Differing forms of Kashmiri alienation. A press conference by hard line women's leader Asiya Andrabi, and a common man during last year's street protests
by Ajai Shukla
Business Standard, 18th Apr 11
Kashmir’s moderate separatist leaders, physically targeted over the years by radicals, are launching their own investigation into the killing on April 8 with an explosive device of the respected Jamiat Ahle Hadith (JAH) chief, Maulvi Showkat Shah.
On Saturday, the state police arrested four suspects in the killing, which they blamed on factional rivalry within the JAH. The moderates, in launching their own investigation, are sending out a message that they would no longer remain silent in the face of sustained attack. Over the past two decades, some of the moderate leaders killed in Kashmir, evidently at the behest of radicals, include Mohammad Farooq in 1990; Qazi Nissar in 1994; Abdul Gani Lone in 2002; Sheikh Abdul Aziz in 2008; and now Showkat Shah. In addition, moderate leader Fazl-ul-Haq Qureshi was shot and critically injured in 2009.
Mirwaiz Umer Farooq, chairman of the moderate faction of the separatist All Parties Hurriyat Conference, told Business Standard all the separatist factions would meet here tomorrow to set up an all-party committee to investigate the murder. In a challenge to Syed Ali Shah Geelani’s hard line Tehreek-e-Hurriyat faction, which many Kashmiris are reported to suspect of masterminding the attacks on moderates, he said he expected Geelani’s faction to join the probe.
“If they don’t, then it’s an issue,” said the Mirwaiz.
Geelani had expressed shock over the killing and termed it a loss to the J&K movement.
Added Farooq: “The Hizb-ul-Mujahideen is conducting its own probe (into Maulvi Showkat’s killing). The Lashkar-e-Toiba had a function in Islamabad and they said that they would look into it. We, too, are not letting anybody off the hook. We are looking from New Delhi to Islamabad to Srinagar. Everybody is a suspect for us.”
Backing the moderates’ probe is Yasin Malik’s Jammu and Kashmir Liberation Front (JKLF), the organisation that spearheaded the armed movement for “azadi” until Pakistan’s Inter-Services Intelligence sidelined them by propping up the Hizbul Mujahideen, which backed merger with Pakistan rather than “azadi”. While the JKLF is no longer an influential armed group, it commands significant moral authority with the Kashmiri people.
“We have taken it as a challenge, as an attack on the JKLF, and on me personally as a close associate of Maulvi Showkat. The people of Kashmir, by coming out in large numbers against the killing, have proved the killer a coward. The message was loud and clear. It is a referendum in favour of Showkat,” declares Malik.

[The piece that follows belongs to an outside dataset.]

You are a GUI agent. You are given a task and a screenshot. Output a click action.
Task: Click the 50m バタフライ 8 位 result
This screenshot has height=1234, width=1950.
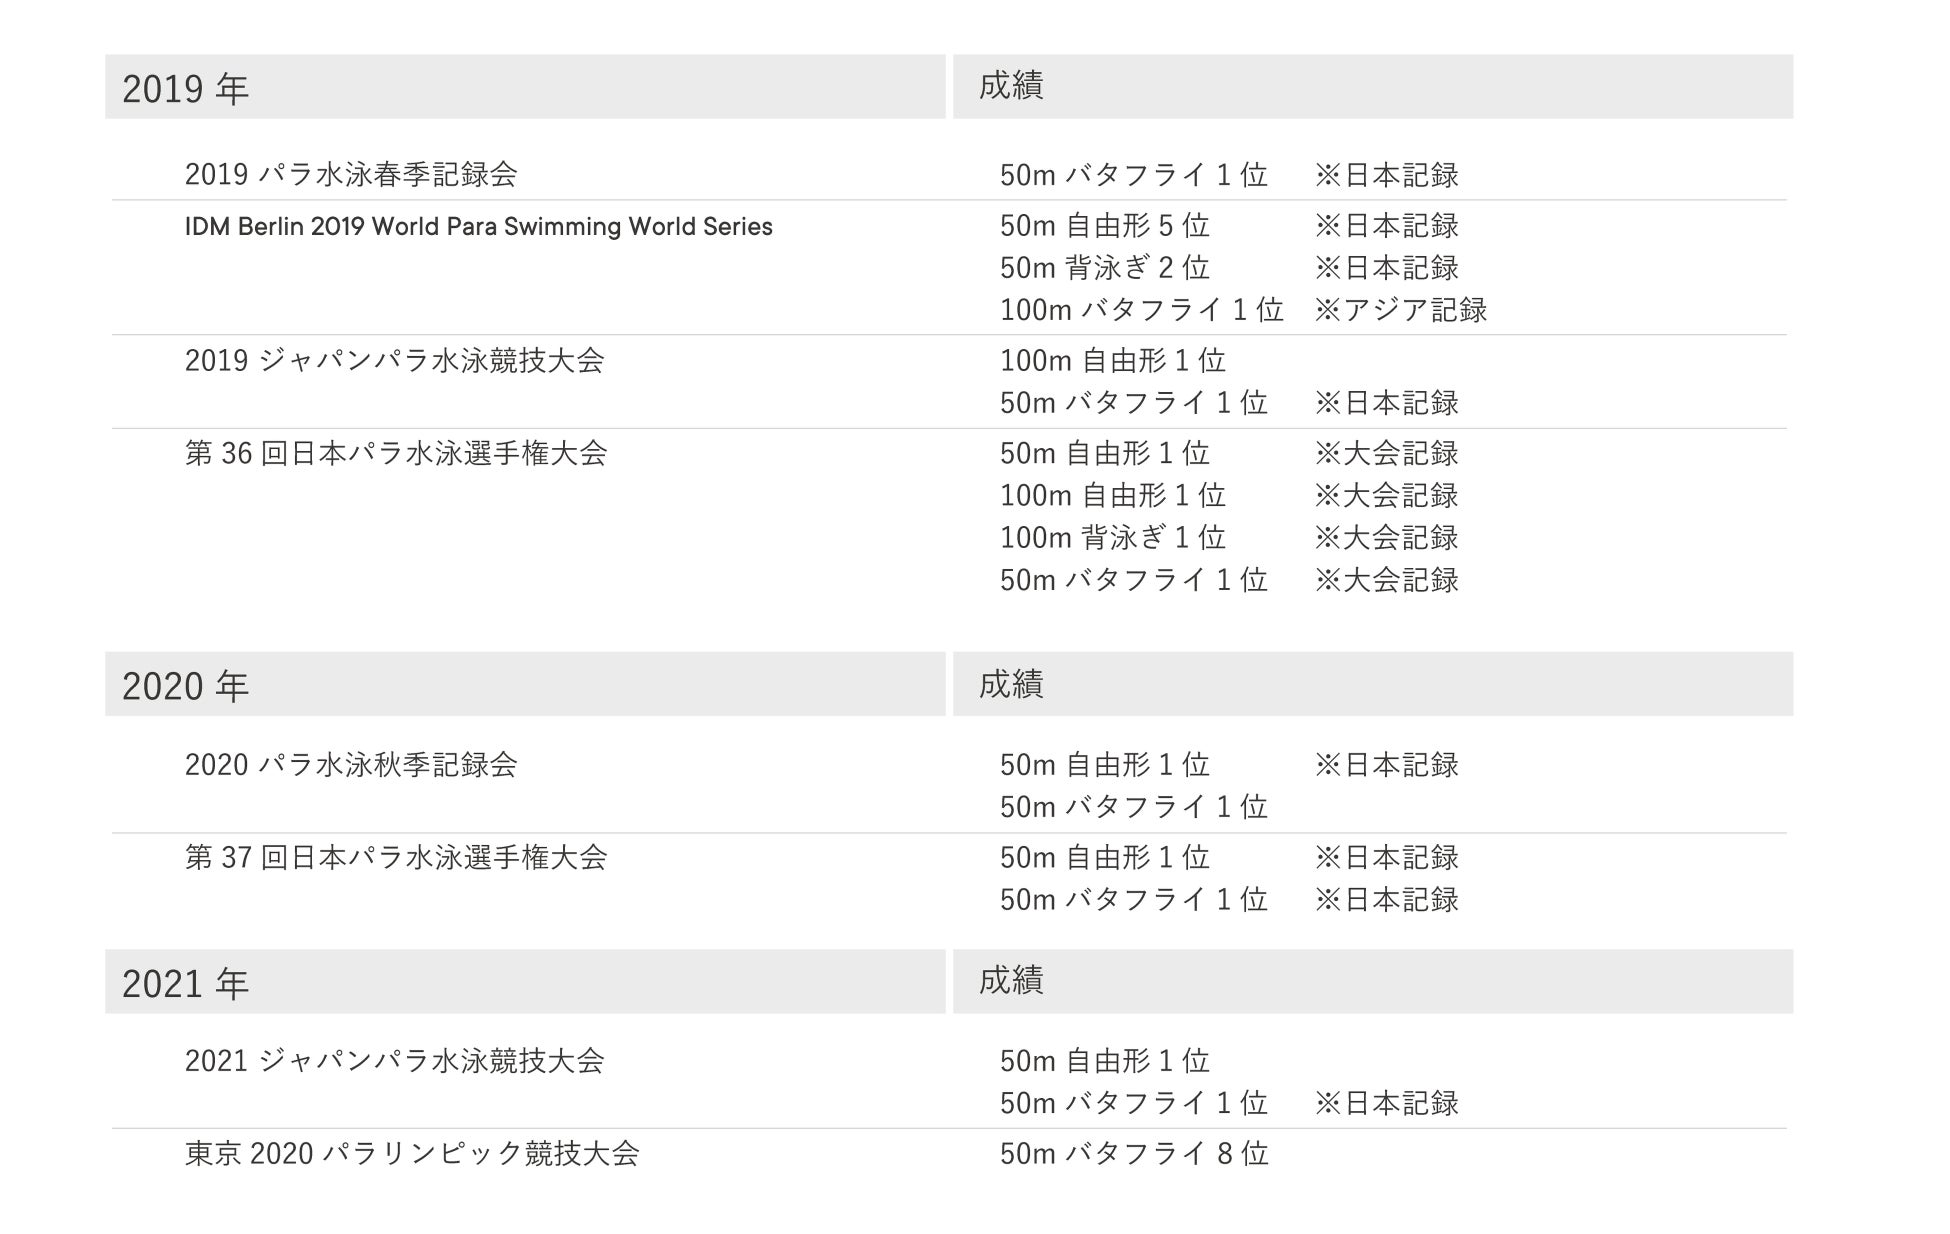(1134, 1154)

Former Hurriyat chairman, Abdul Gani Bhat, who had created ripples in January by suggesting publicly that Kashmiri radicals were behind the killing of moderates, said: “In my opinion, one of us did it. It is for the government to come up with a statement that A did it or B did it, so that the people know who is at the bottom of it.”
Tapping citizen anger
This unusual vocal outrage expressed by moderates appears to draw strength from the spontaneous grief expressed by common Kashmiris, who turned up in tens of thousands at Showkat’s funeral here. “When a civilian is killed by the army or the police, or a government agency, people are on the streets. But when somebody is killed by an unidentified person, they take it in their stride. We have to make people more conscious to killings that are done by ‘black sheep’ or people who are in our own herd,” says Mirwaiz Farooq.
While most people believe the all-party investigation is political tough talk rather than an authentic police-style criminal investigation, locals are still waiting to see if the JAH takes this further. The JAH is a disciplined cadre-based organisation, with a mass membership across Kashmir, many in influential positions. Showkat was a religious fundamentalist in his adherence to the Salafi creed, which harks back to the days of the Prophet, but he was a political moderate, advocating dialogue and negotiation rather than stone pelting and the gun.
According to police and political sources, it was less his stance against violence that led to his assassination, as his growing closeness to the top Saudi Arabian clergy, including the influential head priest of Mecca. The Saudi cleric had recently accepted an invitation to visit Srinagar, abandoning the traditional Saudi reluctance to visit a disputed territory. Sources allege the ISI was worried that diluting this stance would erode Pakistan’s claim over Kashmir, raise Showkat’s status above other Kashmiri religious leaders, including Geelani, and enhance the JAH’s influence.
Already Showkat’s Trans-World University was being funded by the Islamic Development Bank and by donations from Saudi Arabia. He had favoured a broad-based education, with the sciences and liberal arts going hand in hand with study of the Quran.